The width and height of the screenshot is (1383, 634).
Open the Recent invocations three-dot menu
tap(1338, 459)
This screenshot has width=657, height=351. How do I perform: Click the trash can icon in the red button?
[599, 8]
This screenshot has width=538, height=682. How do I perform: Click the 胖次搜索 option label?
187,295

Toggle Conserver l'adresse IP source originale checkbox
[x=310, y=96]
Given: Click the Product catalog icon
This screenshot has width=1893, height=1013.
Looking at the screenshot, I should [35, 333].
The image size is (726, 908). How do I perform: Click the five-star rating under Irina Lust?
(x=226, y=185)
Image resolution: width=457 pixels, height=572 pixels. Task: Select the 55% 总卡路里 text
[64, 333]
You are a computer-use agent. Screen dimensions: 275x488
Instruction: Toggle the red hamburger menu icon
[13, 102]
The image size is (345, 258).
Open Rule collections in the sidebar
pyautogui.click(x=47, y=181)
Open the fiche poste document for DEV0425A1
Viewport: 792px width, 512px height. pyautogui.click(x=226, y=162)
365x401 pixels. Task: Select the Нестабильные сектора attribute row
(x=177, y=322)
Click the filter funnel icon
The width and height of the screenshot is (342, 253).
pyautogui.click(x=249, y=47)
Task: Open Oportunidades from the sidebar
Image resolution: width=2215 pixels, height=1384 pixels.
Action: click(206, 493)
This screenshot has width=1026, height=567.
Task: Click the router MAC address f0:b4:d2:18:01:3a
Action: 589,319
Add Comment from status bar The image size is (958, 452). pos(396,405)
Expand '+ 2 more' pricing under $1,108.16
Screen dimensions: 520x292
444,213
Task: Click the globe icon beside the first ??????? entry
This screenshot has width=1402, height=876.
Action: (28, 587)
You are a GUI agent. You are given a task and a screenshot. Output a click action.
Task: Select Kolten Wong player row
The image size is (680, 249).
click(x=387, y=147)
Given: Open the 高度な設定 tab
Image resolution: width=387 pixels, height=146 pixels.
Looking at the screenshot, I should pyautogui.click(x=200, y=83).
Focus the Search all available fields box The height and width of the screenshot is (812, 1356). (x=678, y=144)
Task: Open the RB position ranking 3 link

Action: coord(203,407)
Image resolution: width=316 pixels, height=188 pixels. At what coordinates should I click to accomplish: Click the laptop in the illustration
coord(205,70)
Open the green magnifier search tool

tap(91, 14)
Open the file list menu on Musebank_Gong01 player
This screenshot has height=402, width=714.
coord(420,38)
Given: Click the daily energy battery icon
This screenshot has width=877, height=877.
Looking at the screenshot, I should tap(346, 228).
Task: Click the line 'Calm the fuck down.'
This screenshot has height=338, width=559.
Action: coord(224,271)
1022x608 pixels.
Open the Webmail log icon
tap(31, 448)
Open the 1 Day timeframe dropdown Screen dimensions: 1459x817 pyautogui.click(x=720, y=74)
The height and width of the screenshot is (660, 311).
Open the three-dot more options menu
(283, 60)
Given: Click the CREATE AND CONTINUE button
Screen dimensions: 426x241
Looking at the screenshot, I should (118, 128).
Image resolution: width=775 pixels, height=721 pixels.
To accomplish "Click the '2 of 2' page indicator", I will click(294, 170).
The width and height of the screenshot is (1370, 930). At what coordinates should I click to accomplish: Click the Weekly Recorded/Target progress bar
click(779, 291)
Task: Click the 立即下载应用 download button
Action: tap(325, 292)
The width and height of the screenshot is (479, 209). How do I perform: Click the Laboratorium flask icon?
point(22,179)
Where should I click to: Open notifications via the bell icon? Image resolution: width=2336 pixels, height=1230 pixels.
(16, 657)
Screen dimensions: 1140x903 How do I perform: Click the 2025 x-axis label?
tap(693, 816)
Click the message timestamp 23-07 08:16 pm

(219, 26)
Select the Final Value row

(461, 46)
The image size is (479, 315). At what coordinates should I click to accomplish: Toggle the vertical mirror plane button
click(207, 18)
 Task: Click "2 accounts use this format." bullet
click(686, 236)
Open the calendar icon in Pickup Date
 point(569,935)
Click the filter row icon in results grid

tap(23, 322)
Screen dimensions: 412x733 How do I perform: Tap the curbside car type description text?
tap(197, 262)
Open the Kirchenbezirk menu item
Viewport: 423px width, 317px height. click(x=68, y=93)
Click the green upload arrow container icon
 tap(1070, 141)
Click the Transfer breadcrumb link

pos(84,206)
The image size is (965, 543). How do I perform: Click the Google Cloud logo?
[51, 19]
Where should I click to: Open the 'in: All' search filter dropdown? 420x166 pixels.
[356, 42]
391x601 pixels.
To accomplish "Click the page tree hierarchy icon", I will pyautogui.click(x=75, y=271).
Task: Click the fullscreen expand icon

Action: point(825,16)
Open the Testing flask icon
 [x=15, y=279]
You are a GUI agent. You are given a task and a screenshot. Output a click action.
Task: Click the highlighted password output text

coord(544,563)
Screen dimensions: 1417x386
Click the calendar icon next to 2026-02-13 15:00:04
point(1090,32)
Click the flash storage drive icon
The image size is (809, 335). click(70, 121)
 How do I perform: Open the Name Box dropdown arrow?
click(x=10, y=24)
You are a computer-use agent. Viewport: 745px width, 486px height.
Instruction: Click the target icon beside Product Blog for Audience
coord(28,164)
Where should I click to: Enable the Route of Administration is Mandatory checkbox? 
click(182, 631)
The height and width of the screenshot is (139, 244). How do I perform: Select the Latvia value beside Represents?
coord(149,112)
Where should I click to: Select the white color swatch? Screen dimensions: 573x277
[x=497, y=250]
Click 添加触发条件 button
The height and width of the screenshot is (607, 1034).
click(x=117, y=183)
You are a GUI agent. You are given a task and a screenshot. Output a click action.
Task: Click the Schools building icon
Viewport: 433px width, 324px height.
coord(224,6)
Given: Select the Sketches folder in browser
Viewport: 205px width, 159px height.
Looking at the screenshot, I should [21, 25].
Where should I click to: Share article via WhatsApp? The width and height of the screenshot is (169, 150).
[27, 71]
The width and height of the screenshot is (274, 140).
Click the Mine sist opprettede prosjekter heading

◆ ◆ ◆

Converti tutti i dati riportati sopra in un elenco JSON di stringhe, con una stringa per ogni riga e senza le righe vuote.

LA SOLUZIONE >>
[
  "The width and height of the screenshot is (1383, 634).",
  "Open the Recent invocations three-dot menu",
  "tap(1338, 459)",
  "This screenshot has width=657, height=351. How do I perform: Click the trash can icon in the red button?",
  "[599, 8]",
  "This screenshot has width=538, height=682. How do I perform: Click the 胖次搜索 option label?",
  "187,295",
  "Toggle Conserver l'adresse IP source originale checkbox",
  "[x=310, y=96]",
  "Given: Click the Product catalog icon",
  "This screenshot has width=1893, height=1013.",
  "Looking at the screenshot, I should [35, 333].",
  "The image size is (726, 908). How do I perform: Click the five-star rating under Irina Lust?",
  "(x=226, y=185)",
  "Image resolution: width=457 pixels, height=572 pixels. Task: Select the 55% 总卡路里 text",
  "[64, 333]",
  "You are a computer-use agent. Screen dimensions: 275x488",
  "Instruction: Toggle the red hamburger menu icon",
  "[13, 102]",
  "The image size is (345, 258).",
  "Open Rule collections in the sidebar",
  "pyautogui.click(x=47, y=181)",
  "Open the fiche poste document for DEV0425A1",
  "Viewport: 792px width, 512px height. pyautogui.click(x=226, y=162)",
  "365x401 pixels. Task: Select the Нестабильные сектора attribute row",
  "(x=177, y=322)",
  "Click the filter funnel icon",
  "The width and height of the screenshot is (342, 253).",
  "pyautogui.click(x=249, y=47)",
  "Task: Open Oportunidades from the sidebar",
  "Image resolution: width=2215 pixels, height=1384 pixels.",
  "Action: click(206, 493)",
  "This screenshot has width=1026, height=567.",
  "Task: Click the router MAC address f0:b4:d2:18:01:3a",
  "Action: 589,319",
  "Add Comment from status bar The image size is (958, 452). pos(396,405)",
  "Expand '+ 2 more' pricing under $1,108.16",
  "Screen dimensions: 520x292",
  "444,213",
  "Task: Click the globe icon beside the first ??????? entry",
  "This screenshot has width=1402, height=876.",
  "Action: (28, 587)",
  "You are a GUI agent. You are given a task and a screenshot. Output a click action.",
  "Task: Select Kolten Wong player row",
  "The image size is (680, 249).",
  "click(x=387, y=147)",
  "Given: Open the 高度な設定 tab",
  "Image resolution: width=387 pixels, height=146 pixels.",
  "Looking at the screenshot, I should pyautogui.click(x=200, y=83).",
  "Focus the Search all available fields box The height and width of the screenshot is (812, 1356). (x=678, y=144)",
  "Task: Open the RB position ranking 3 link",
  "Action: coord(203,407)",
  "Image resolution: width=316 pixels, height=188 pixels. At what coordinates should I click to accomplish: Click the laptop in the illustration",
  "coord(205,70)",
  "Open the green magnifier search tool",
  "tap(91, 14)",
  "Open the file list menu on Musebank_Gong01 player",
  "This screenshot has height=402, width=714.",
  "coord(420,38)",
  "Given: Click the daily energy battery icon",
  "This screenshot has width=877, height=877.",
  "Looking at the screenshot, I should tap(346, 228).",
  "Task: Click the line 'Calm the fuck down.'",
  "This screenshot has height=338, width=559.",
  "Action: coord(224,271)",
  "1022x608 pixels.",
  "Open the Webmail log icon",
  "tap(31, 448)",
  "Open the 1 Day timeframe dropdown Screen dimensions: 1459x817 pyautogui.click(x=720, y=74)",
  "The height and width of the screenshot is (660, 311).",
  "Open the three-dot more options menu",
  "(283, 60)",
  "Given: Click the CREATE AND CONTINUE button",
  "Screen dimensions: 426x241",
  "Looking at the screenshot, I should (118, 128).",
  "Image resolution: width=775 pixels, height=721 pixels.",
  "To accomplish \"Click the '2 of 2' page indicator\", I will click(294, 170).",
  "The width and height of the screenshot is (1370, 930). At what coordinates should I click to accomplish: Click the Weekly Recorded/Target progress bar",
  "click(779, 291)",
  "Task: Click the 立即下载应用 download button",
  "Action: tap(325, 292)",
  "The width and height of the screenshot is (479, 209). How do I perform: Click the Laboratorium flask icon?",
  "point(22,179)",
  "Where should I click to: Open notifications via the bell icon? Image resolution: width=2336 pixels, height=1230 pixels.",
  "(16, 657)",
  "Screen dimensions: 1140x903 How do I perform: Click the 2025 x-axis label?",
  "tap(693, 816)",
  "Click the message timestamp 23-07 08:16 pm",
  "(219, 26)",
  "Select the Final Value row",
  "(461, 46)",
  "The image size is (479, 315). At what coordinates should I click to accomplish: Toggle the vertical mirror plane button",
  "click(207, 18)",
  " Task: Click \"2 accounts use this format.\" bullet",
  "click(686, 236)",
  "Open the calendar icon in Pickup Date",
  " point(569,935)",
  "Click the filter row icon in results grid",
  "tap(23, 322)",
  "Screen dimensions: 412x733 How do I perform: Tap the curbside car type description text?",
  "tap(197, 262)",
  "Open the Kirchenbezirk menu item",
  "Viewport: 423px width, 317px height. click(x=68, y=93)",
  "Click the green upload arrow container icon",
  " tap(1070, 141)",
  "Click the Transfer breadcrumb link",
  "pos(84,206)",
  "The image size is (965, 543). How do I perform: Click the Google Cloud logo?",
  "[51, 19]",
  "Where should I click to: Open the 'in: All' search filter dropdown? 420x166 pixels.",
  "[356, 42]",
  "391x601 pixels.",
  "To accomplish \"Click the page tree hierarchy icon\", I will pyautogui.click(x=75, y=271).",
  "Task: Click the fullscreen expand icon",
  "Action: point(825,16)",
  "Open the Testing flask icon",
  " [x=15, y=279]",
  "You are a GUI agent. You are given a task and a screenshot. Output a click action.",
  "Task: Click the highlighted password output text",
  "coord(544,563)",
  "Screen dimensions: 1417x386",
  "Click the calendar icon next to 2026-02-13 15:00:04",
  "point(1090,32)",
  "Click the flash storage drive icon",
  "The image size is (809, 335). click(70, 121)",
  " How do I perform: Open the Name Box dropdown arrow?",
  "click(x=10, y=24)",
  "You are a computer-use agent. Viewport: 745px width, 486px height.",
  "Instruction: Click the target icon beside Product Blog for Audience",
  "coord(28,164)",
  "Where should I click to: Enable the Route of Administration is Mandatory checkbox? ",
  "click(182, 631)",
  "The height and width of the screenshot is (139, 244). How do I perform: Select the Latvia value beside Represents?",
  "coord(149,112)",
  "Where should I click to: Select the white color swatch? Screen dimensions: 573x277",
  "[x=497, y=250]",
  "Click 添加触发条件 button",
  "The height and width of the screenshot is (607, 1034).",
  "click(x=117, y=183)",
  "You are a GUI agent. You are given a task and a screenshot. Output a click action.",
  "Task: Click the Schools building icon",
  "Viewport: 433px width, 324px height.",
  "coord(224,6)",
  "Given: Select the Sketches folder in browser",
  "Viewport: 205px width, 159px height.",
  "Looking at the screenshot, I should [21, 25].",
  "Where should I click to: Share article via WhatsApp? The width and height of the screenshot is (169, 150).",
  "[27, 71]",
  "The width and height of the screenshot is (274, 140).",
  "Click the Mine sist opprettede prosjekter heading"
]